DATASET ENTRIES Block Start

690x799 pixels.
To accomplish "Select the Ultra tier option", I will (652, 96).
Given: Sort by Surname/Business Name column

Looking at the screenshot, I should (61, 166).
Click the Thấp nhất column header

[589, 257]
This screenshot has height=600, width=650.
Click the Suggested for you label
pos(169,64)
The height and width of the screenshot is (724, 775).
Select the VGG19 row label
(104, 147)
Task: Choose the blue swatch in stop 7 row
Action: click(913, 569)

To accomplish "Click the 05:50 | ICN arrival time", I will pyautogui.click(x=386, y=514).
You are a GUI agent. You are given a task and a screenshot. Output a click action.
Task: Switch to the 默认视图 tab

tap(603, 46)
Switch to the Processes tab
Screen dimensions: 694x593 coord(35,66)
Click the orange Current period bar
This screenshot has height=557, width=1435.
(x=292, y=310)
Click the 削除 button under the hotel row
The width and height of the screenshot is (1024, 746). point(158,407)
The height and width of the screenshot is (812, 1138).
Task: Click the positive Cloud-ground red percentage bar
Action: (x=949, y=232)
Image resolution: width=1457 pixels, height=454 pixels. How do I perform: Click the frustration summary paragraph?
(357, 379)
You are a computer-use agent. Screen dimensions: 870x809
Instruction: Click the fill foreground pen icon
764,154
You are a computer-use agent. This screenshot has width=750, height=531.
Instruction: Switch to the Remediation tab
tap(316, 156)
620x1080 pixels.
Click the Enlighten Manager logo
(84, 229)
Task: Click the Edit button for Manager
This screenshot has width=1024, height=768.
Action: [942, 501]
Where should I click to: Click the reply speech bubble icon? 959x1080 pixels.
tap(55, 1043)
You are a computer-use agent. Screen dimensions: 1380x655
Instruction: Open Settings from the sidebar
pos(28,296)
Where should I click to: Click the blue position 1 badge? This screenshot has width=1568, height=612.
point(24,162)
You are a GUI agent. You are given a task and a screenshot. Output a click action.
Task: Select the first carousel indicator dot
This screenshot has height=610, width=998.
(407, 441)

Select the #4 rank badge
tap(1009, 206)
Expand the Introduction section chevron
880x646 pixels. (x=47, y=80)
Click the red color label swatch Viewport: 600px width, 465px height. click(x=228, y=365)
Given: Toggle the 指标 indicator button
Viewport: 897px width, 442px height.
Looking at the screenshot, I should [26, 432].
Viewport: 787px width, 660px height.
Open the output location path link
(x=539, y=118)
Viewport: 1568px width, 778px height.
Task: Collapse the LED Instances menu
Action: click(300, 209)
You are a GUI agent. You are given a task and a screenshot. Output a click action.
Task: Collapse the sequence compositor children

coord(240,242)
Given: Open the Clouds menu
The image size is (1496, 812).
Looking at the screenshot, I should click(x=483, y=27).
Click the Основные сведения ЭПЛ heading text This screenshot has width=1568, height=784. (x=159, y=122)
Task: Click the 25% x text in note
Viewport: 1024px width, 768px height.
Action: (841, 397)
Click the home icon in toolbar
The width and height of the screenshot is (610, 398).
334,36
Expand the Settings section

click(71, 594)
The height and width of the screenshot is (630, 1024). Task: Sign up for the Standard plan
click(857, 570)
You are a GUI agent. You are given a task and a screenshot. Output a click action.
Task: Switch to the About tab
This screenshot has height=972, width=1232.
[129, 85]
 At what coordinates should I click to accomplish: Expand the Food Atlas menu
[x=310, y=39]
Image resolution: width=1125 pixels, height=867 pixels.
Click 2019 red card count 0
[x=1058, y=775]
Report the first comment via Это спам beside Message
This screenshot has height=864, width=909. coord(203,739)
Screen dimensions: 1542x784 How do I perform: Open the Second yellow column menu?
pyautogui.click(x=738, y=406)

DATASET ENTRIES Block End

TASK TO COMPLETE :: Line by line, please copy the records above exactly.

ANSWER TO THIS EXERCISE ::
690x799 pixels.
To accomplish "Select the Ultra tier option", I will (652, 96).
Given: Sort by Surname/Business Name column

Looking at the screenshot, I should (61, 166).
Click the Thấp nhất column header

[589, 257]
This screenshot has height=600, width=650.
Click the Suggested for you label
pos(169,64)
The height and width of the screenshot is (724, 775).
Select the VGG19 row label
(104, 147)
Task: Choose the blue swatch in stop 7 row
Action: click(913, 569)

To accomplish "Click the 05:50 | ICN arrival time", I will pyautogui.click(x=386, y=514).
You are a GUI agent. You are given a task and a screenshot. Output a click action.
Task: Switch to the 默认视图 tab

tap(603, 46)
Switch to the Processes tab
Screen dimensions: 694x593 coord(35,66)
Click the orange Current period bar
This screenshot has height=557, width=1435.
(x=292, y=310)
Click the 削除 button under the hotel row
The width and height of the screenshot is (1024, 746). point(158,407)
The height and width of the screenshot is (812, 1138).
Task: Click the positive Cloud-ground red percentage bar
Action: (x=949, y=232)
Image resolution: width=1457 pixels, height=454 pixels. How do I perform: Click the frustration summary paragraph?
(357, 379)
You are a computer-use agent. Screen dimensions: 870x809
Instruction: Click the fill foreground pen icon
764,154
You are a computer-use agent. This screenshot has width=750, height=531.
Instruction: Switch to the Remediation tab
tap(316, 156)
620x1080 pixels.
Click the Enlighten Manager logo
(84, 229)
Task: Click the Edit button for Manager
This screenshot has width=1024, height=768.
Action: [942, 501]
Where should I click to: Click the reply speech bubble icon? 959x1080 pixels.
tap(55, 1043)
You are a computer-use agent. Screen dimensions: 1380x655
Instruction: Open Settings from the sidebar
pos(28,296)
Where should I click to: Click the blue position 1 badge? This screenshot has width=1568, height=612.
point(24,162)
You are a GUI agent. You are given a task and a screenshot. Output a click action.
Task: Select the first carousel indicator dot
This screenshot has height=610, width=998.
(407, 441)

Select the #4 rank badge
tap(1009, 206)
Expand the Introduction section chevron
880x646 pixels. (x=47, y=80)
Click the red color label swatch Viewport: 600px width, 465px height. click(x=228, y=365)
Given: Toggle the 指标 indicator button
Viewport: 897px width, 442px height.
Looking at the screenshot, I should [26, 432].
Viewport: 787px width, 660px height.
Open the output location path link
(x=539, y=118)
Viewport: 1568px width, 778px height.
Task: Collapse the LED Instances menu
Action: click(300, 209)
You are a GUI agent. You are given a task and a screenshot. Output a click action.
Task: Collapse the sequence compositor children

coord(240,242)
Given: Open the Clouds menu
The image size is (1496, 812).
Looking at the screenshot, I should click(x=483, y=27).
Click the Основные сведения ЭПЛ heading text This screenshot has width=1568, height=784. (x=159, y=122)
Task: Click the 25% x text in note
Viewport: 1024px width, 768px height.
Action: (841, 397)
Click the home icon in toolbar
The width and height of the screenshot is (610, 398).
334,36
Expand the Settings section

click(71, 594)
The height and width of the screenshot is (630, 1024). Task: Sign up for the Standard plan
click(857, 570)
You are a GUI agent. You are given a task and a screenshot. Output a click action.
Task: Switch to the About tab
This screenshot has height=972, width=1232.
[129, 85]
 At what coordinates should I click to accomplish: Expand the Food Atlas menu
[x=310, y=39]
Image resolution: width=1125 pixels, height=867 pixels.
Click 2019 red card count 0
[x=1058, y=775]
Report the first comment via Это спам beside Message
This screenshot has height=864, width=909. coord(203,739)
Screen dimensions: 1542x784 How do I perform: Open the Second yellow column menu?
pyautogui.click(x=738, y=406)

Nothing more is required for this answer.